To get on agencies' radar, attend MICE trade shows and list yourself on specialised directories like Cvent, EventUp, and Peerspace. Host private visits for local agencies, ideally with a tasting if you have an in-house caterer. After every successful event, request a formal recommendation and share photos and testimonials on LinkedIn, tagging the partner agency.

The mistakes that break the relationship

Three mistakes come up again and again. The first is bypassing the agency: if a client comes back to you directly after a first event sourced by the agency, immediately inform the agency and pay the commission at least on the second event. The rest is open to discussion, but always done transparently. The second mistake is overpromising to secure a brief. Always prefer "no, but here is what we can do" over saying yes to everything and disappointing on event day. The third mistake is skipping the post-event debrief. A ten-minute call with the agency after each event to review what worked and what should be improved is a major relationship investment that drives lasting loyalty.

Finding the right balance between agencies and direct

The healthy target is 25 to 40 percent of your revenue coming from agencies. Below that, you are under-using a high-potential channel. Above that, you create dangerous dependency on intermediaries. Ideally, work with three to five trusted agency partners and treat them as real commercial partners with a clear framework around commissions, models, and exclusivity, smooth processes, and full transparency.

That is what separates a relationship that wears out your team from a relationship that secures your calendar for years. Venues that master their agency relationships typically see 30 percent higher occupancy rates and significantly lower customer acquisition costs.

Frequently asked questions

What do event agencies expect from a venue partner?

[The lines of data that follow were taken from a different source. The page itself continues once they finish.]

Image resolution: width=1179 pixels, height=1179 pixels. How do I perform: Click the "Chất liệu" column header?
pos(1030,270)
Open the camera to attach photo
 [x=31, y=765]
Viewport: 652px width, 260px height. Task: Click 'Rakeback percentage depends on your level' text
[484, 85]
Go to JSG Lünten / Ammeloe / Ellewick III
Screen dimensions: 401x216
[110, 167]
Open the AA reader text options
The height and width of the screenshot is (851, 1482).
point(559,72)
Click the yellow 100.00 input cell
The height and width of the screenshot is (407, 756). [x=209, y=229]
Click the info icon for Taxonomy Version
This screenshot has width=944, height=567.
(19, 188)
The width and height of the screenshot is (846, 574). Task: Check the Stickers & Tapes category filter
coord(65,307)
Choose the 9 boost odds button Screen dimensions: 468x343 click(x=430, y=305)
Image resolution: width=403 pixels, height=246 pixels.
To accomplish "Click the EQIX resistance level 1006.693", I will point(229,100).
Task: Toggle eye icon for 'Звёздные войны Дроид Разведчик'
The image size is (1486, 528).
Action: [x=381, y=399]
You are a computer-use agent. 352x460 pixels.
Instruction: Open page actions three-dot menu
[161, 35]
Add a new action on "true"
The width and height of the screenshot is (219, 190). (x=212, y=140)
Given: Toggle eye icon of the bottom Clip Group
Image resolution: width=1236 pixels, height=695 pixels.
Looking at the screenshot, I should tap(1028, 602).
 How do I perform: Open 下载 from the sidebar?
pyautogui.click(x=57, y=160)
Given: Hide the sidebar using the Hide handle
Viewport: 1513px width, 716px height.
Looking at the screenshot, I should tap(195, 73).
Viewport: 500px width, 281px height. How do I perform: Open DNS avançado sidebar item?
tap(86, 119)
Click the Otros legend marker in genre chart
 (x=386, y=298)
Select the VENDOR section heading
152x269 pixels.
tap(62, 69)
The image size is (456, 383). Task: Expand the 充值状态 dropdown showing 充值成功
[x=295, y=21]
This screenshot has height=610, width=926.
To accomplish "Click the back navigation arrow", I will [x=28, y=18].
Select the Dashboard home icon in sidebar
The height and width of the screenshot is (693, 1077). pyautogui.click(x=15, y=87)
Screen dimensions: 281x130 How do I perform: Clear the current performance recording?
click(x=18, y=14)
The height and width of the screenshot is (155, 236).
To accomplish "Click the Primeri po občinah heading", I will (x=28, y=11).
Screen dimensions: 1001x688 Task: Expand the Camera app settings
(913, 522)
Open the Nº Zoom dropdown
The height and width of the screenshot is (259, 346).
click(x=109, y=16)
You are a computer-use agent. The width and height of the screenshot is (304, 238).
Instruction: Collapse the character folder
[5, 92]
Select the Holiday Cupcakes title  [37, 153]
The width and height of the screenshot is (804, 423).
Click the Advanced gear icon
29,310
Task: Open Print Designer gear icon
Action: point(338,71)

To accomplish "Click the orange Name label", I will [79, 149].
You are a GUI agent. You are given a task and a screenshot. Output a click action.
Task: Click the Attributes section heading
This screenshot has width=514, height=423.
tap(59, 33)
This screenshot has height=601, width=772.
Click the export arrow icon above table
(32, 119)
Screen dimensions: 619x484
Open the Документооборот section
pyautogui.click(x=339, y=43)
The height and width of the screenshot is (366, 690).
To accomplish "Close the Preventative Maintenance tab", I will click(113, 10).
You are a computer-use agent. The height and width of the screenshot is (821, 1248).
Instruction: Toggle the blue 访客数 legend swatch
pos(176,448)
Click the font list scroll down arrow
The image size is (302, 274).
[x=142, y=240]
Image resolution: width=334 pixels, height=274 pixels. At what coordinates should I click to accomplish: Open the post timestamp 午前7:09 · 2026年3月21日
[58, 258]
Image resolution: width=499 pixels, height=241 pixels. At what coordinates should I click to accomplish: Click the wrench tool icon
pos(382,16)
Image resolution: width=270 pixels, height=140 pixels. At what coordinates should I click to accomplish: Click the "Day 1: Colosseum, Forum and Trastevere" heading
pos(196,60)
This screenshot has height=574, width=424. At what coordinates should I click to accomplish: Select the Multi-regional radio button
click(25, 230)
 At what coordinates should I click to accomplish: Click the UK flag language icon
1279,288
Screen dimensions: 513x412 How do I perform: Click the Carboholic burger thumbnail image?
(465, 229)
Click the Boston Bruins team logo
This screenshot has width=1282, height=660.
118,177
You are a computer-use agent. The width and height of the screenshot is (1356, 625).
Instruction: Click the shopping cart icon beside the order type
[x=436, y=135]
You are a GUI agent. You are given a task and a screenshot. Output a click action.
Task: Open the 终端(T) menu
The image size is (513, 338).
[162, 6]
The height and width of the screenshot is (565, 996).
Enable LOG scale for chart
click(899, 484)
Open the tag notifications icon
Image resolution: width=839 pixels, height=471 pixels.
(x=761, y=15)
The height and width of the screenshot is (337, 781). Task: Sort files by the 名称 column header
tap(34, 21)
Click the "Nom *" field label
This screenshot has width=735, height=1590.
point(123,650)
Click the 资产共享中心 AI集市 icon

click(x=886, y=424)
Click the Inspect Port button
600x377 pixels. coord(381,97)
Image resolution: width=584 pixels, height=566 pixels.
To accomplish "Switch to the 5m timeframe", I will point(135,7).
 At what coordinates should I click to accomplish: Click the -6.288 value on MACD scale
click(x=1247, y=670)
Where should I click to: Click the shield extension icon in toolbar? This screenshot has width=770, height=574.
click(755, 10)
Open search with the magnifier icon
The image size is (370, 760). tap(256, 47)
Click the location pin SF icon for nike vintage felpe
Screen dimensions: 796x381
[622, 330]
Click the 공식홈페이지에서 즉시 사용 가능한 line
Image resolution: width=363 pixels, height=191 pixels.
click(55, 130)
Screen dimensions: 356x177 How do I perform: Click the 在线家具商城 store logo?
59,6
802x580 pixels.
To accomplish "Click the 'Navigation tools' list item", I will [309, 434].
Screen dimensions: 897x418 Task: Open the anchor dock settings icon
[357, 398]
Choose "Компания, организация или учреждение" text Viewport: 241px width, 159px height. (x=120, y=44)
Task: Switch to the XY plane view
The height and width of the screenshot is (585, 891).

Agencies expect absolute reliability, with accurate capacities, schedules, and equipment and no last-minute improvisation. They expect same-day responses to availability requests and quotes, transparent and structured pricing they can quote from quickly, and discretion and loyalty, meaning you never bypass the agency to reach its end client.

What commission do event agencies typically charge?

Commission usually sits between 10 and 20 percent of the total amount. Two models coexist: the markup, where you give a net rate and the agency adds its own margin, and the rebate, where you invoice the client at your published rate and pay the agreed commission after the event. Pick a default model and formalise it in a written agreement.

Should a venue grant an agency exclusivity?

The default reflex should be to refuse exclusivity, accepting it only against a measurable minimum volume of events with a performance clause and a six-month review. A preferred partnership is the recommended alternative: the agency gets a preferential rate, priority responses, and first option on dates in exchange for pitching you first on matching briefs, without the dependency risk.

What share of revenue should come from agencies?

The healthy target is 25 to 40 percent of revenue from agencies. Below that you under-use a high-potential channel; above it you create dangerous dependency on intermediaries. Ideally work with three to five trusted agency partners under a clear framework covering commissions, models, exclusivity, smooth processes, and full transparency.